Bolsonaro derrete em inquérito, mas impõe sua multidão ao país

Abespinhado com o vazamento de trechos da investigação sobre a tentativa de golpe, o ministro do Supremo Tribunal Federal Alexandre de Moraes divulgou todos os depoimentos que mantinha sob o manto diáfano do sigilo processual.

Submetidos ao cheiro de queimado, Bolsonaro e seus operadores políticos borrifaram nas redes sociais imagens da multidão que recepcionou o investigado na cidade de Maricá, no Rio de Janeiro.

A simultaneidade dos dois fatos potencializou o paradoxo que envenena a conjuntura nacional: nas páginas do inquérito da Polícia Federal, Bolsonaro derrete como um picolé exposto ao sol. Nas ruas, exibe uma musculatura política que resiste à perspectiva de condenação que deve encaminhá-lo à cadeia.

Fica evidente que a eventual prisão de Bolsonaro, cada vez mais provável, condenará o Brasil ao convívio com o bolsonarismo. Não será um convívio fácil.

Bolsonaro é empurrado para dentro de uma sentença criminal pelo delator Mauro Cid, um tenente-coronel que frequentou a cozinha do Alvorada, e por dois expoentes militares que se recusaram a aderir ao golpe.

Exercícios propostos =>
1) Responda com base no texto sobre Bolsonaro:
(a) Em que cidade uma multidão recepcionou Bolsonaro?
(b) Qual é a patente de Mauro Cid?
(c) O que o ministro Alexandre de Moraes divulgou?
2) Reproduza do texto sobre Bolsonaro o trecho que vai de "Fica evidente que" até "um convívio fácil.".
Use só o texto sobre Bolsonaro para responder.

Material fornecido =>
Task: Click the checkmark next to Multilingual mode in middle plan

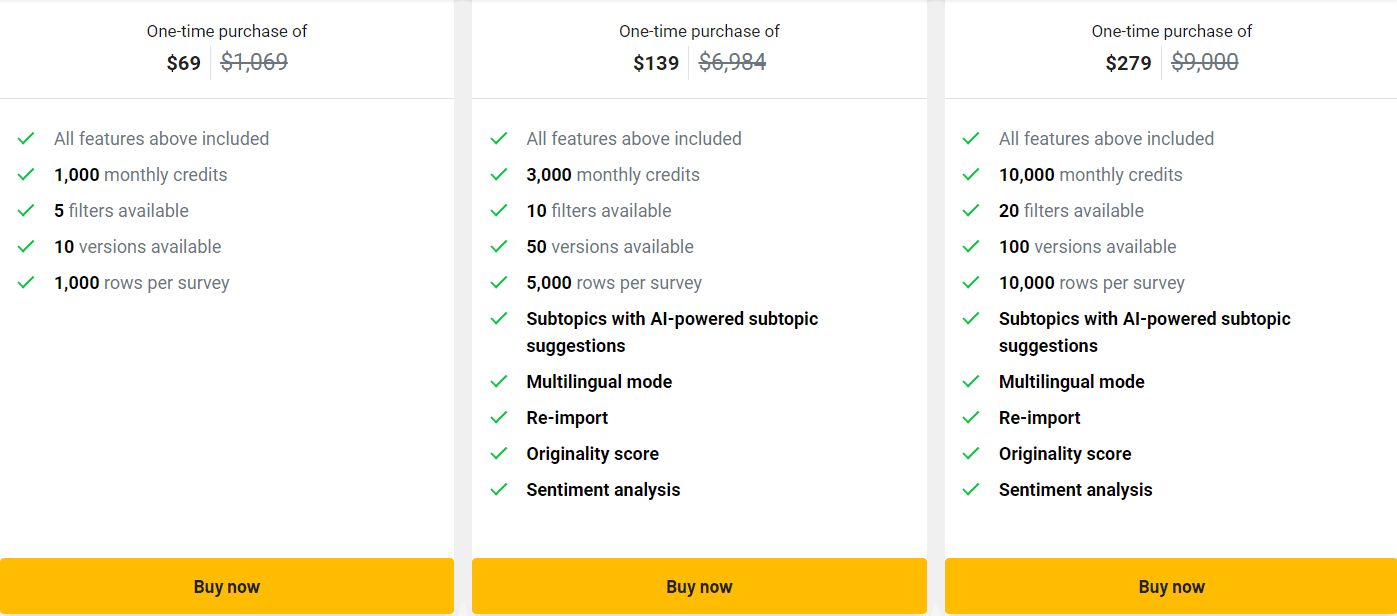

Respostas do exercício =>
1)
(a) Em Maricá, no Rio de Janeiro.
(b) Tenente-coronel.
(c) Todos os depoimentos que mantinha sob sigilo processual.

2)
Fica evidente que a eventual prisão de Bolsonaro, cada vez mais provável, condenará o Brasil ao convívio com o bolsonarismo. Não será um convívio fácil.